Your first day at college: You have wanted this day for so long, and finally it is here — free at last to test your wings. Unfortunately, the one thing you didn’t anticipate is the sudden insecurity which oozes into not just your school work, but all aspects of your life. A new study from New York University illuminates one very dangerous result of the sudden lack of confidence you are feeling. The odds of you having unprotected intercourse double between freshman and senior year.

All your parents ever wanted was for you to have a better life than they did. However, what they (and more importantly, you) never counted on was how much you felt like a fish out of water once you arrived at your new school. Looking around, it’s clear your roommates are more worldly and sophisticated than you, knowing in ways you never even imagined. You’re off balance, 24/7, and when you visit your parents for Thanksgiving, you really hear yourself for the first time in what seems like years though you know it's only been months. Are you talking just like your roommate now, using those same intonations you hated when you first heard her speak? Somehow you have become impressionable, how long will it take to recover your sense of self...

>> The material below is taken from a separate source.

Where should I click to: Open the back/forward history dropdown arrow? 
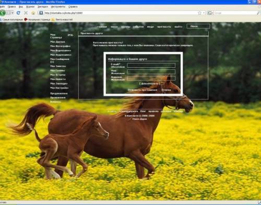coord(12,13)
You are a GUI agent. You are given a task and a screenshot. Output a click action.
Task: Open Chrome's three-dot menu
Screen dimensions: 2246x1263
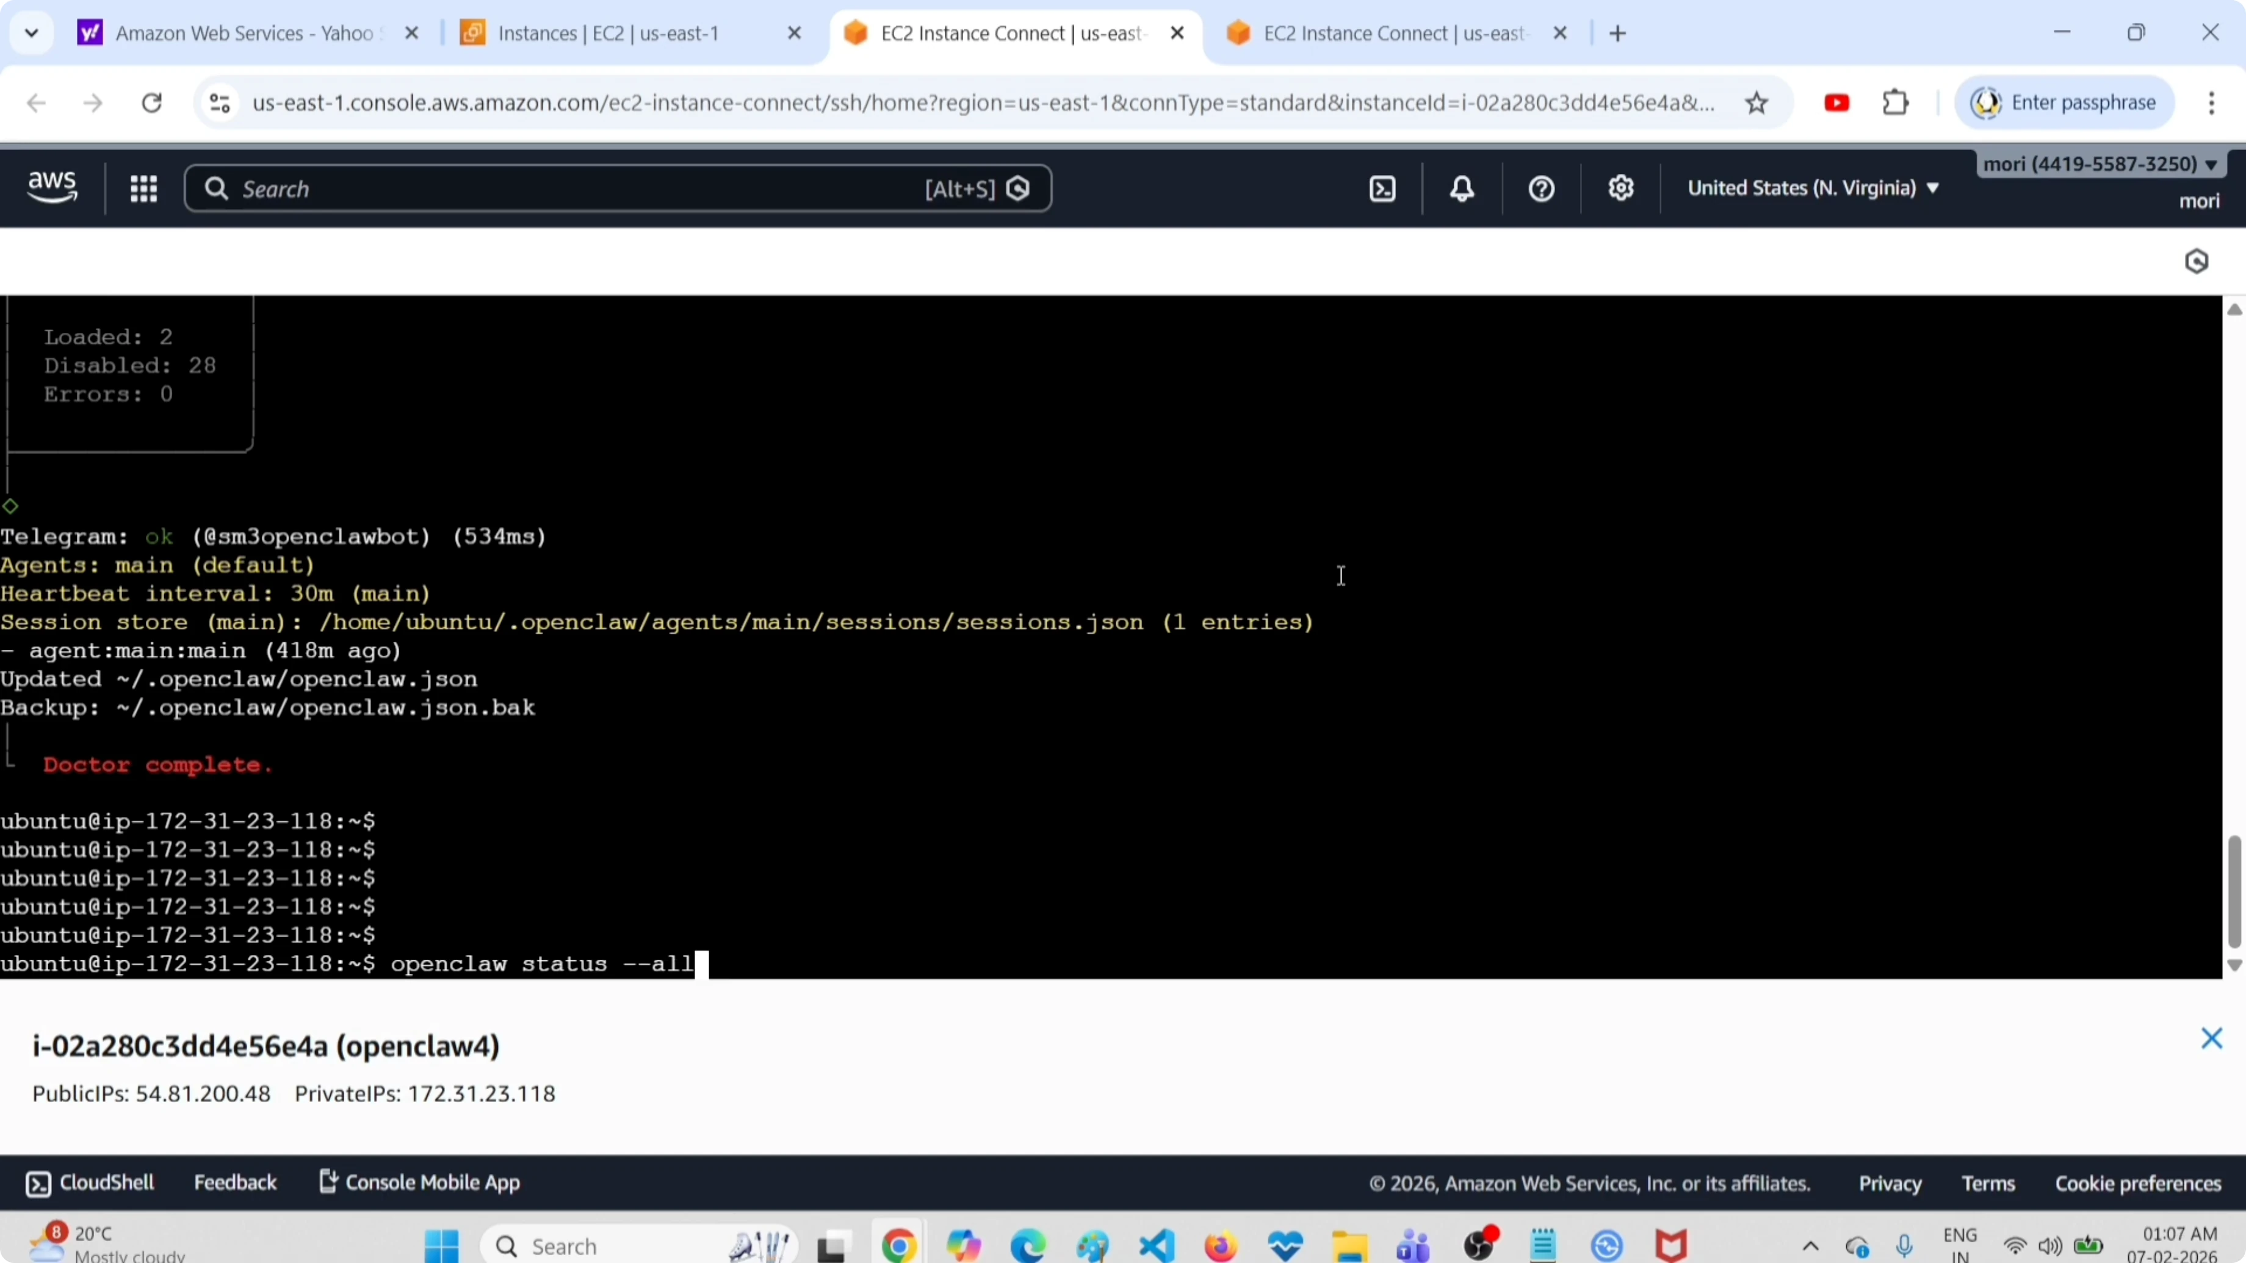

What Students (And Their Parents) Should Know

When asked what inspired his study of college sexual behavior, Jonathan Marc Bearak, a doctoral candidate in Sociology at New York University, answered directly. "Past studies looked at college students as a static group, rather than analyzing differences between students during and subsequent to freshman year," Bearak told Medical Daily in an email. "But if college actually affects students’ behaviors, then, their behaviors should change the longer they’re exposed." For his study, then, Bearak explored the evolution of behavior during college hook-ups — uncommitted sexual encounters — between the first and final year of school. Bearak used the Online College Social Life Survey to compile data between Autumn 2005 and Spring 2011 at 21 colleges and universities in the United States. What did he discover?

As students progress through college, hookups become increasingly likely while condom rates decline. In numbers, the probability of unprotected casual sex increased from seven percent to 16 percent per hookup as the students moved from freshman to senior year. Meanwhile, the odds of casual intercourse doubled, while the odds of condom use halved during that same time frame. According to Bearak, these results are consistent with the view that college is perceived as a safer environment.

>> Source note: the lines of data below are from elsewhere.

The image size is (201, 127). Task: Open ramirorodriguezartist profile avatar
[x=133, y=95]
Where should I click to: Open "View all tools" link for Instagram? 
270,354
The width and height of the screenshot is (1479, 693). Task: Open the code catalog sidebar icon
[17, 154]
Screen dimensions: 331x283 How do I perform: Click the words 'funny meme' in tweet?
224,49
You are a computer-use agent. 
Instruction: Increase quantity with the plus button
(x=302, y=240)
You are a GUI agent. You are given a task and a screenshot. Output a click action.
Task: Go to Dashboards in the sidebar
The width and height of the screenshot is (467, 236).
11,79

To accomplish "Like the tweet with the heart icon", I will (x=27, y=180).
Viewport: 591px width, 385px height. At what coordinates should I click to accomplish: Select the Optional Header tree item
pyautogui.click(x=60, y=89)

One disheartening dynamic he observed was condom use rates in freshman year were lowest among students with the most highly-educated mothers, but following freshman year, students with lower-educated mothers converged to this same lower rate. When asked why freshman with less educated mothers were more likely to use condoms, Bearak stated in an email to Medical Daily, "I would imagine... there has been more emphasis in low-income neighborhoods, where earlier sex is more common, on getting high school kids to use condoms, both because unplanned pregnancy is a big problem and because of concerns about STI’s."

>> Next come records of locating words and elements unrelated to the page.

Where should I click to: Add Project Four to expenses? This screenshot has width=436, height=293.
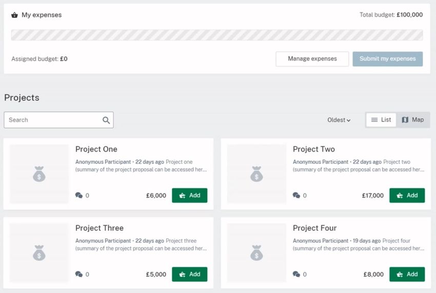point(407,275)
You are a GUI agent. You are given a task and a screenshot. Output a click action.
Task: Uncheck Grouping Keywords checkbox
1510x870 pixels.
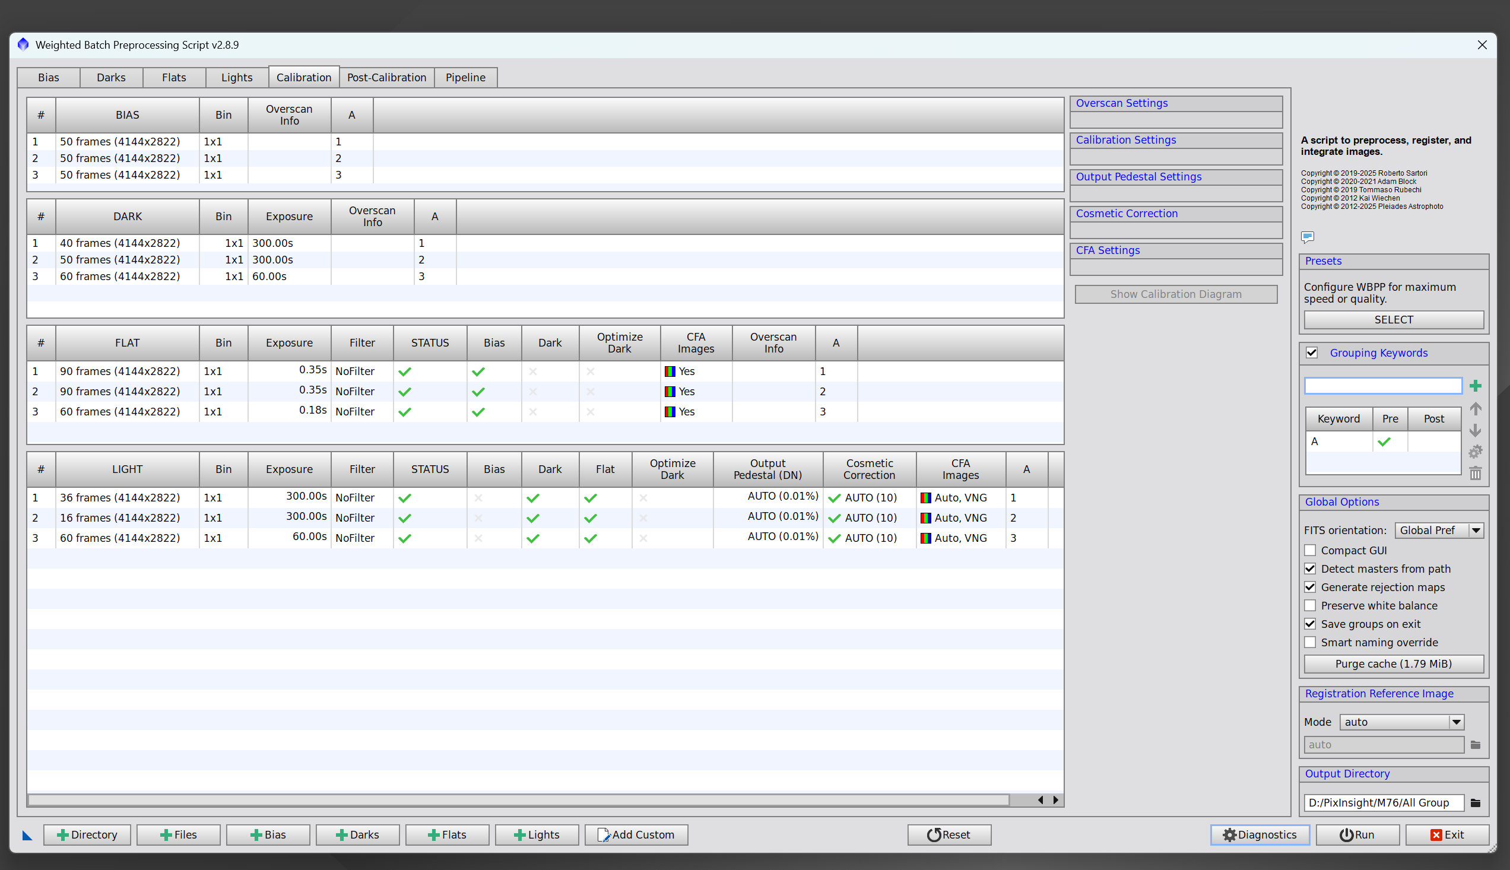point(1312,353)
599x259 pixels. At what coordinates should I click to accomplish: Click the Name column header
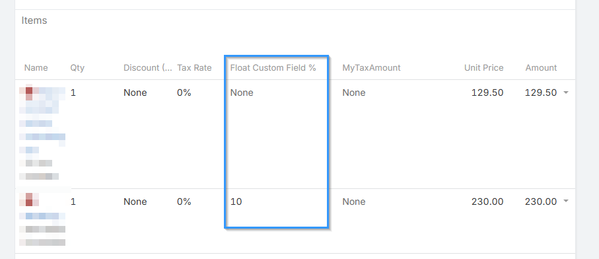pyautogui.click(x=36, y=68)
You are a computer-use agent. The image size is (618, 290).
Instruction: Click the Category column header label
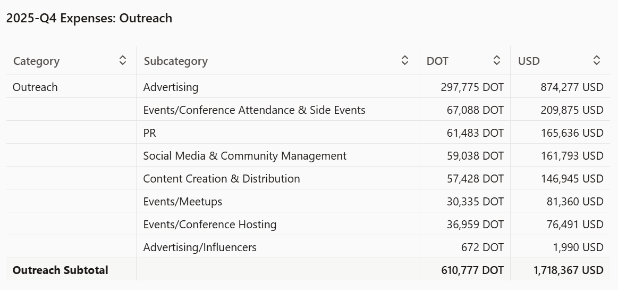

Sadly, Bearak could not give a definitive reason why they eventually unlearn this wise behavior. “Do undergraduates perceive sexually transmitted infection to be a problem for those from lower-class or less educated backgrounds?” wrote Bearak. He noted that students who get sexually involved with others from their same campus and students from higher socio-economic backgrounds “may feel safer, such that they perceive warnings about the potential consequences of sexual behavior apply less to them.”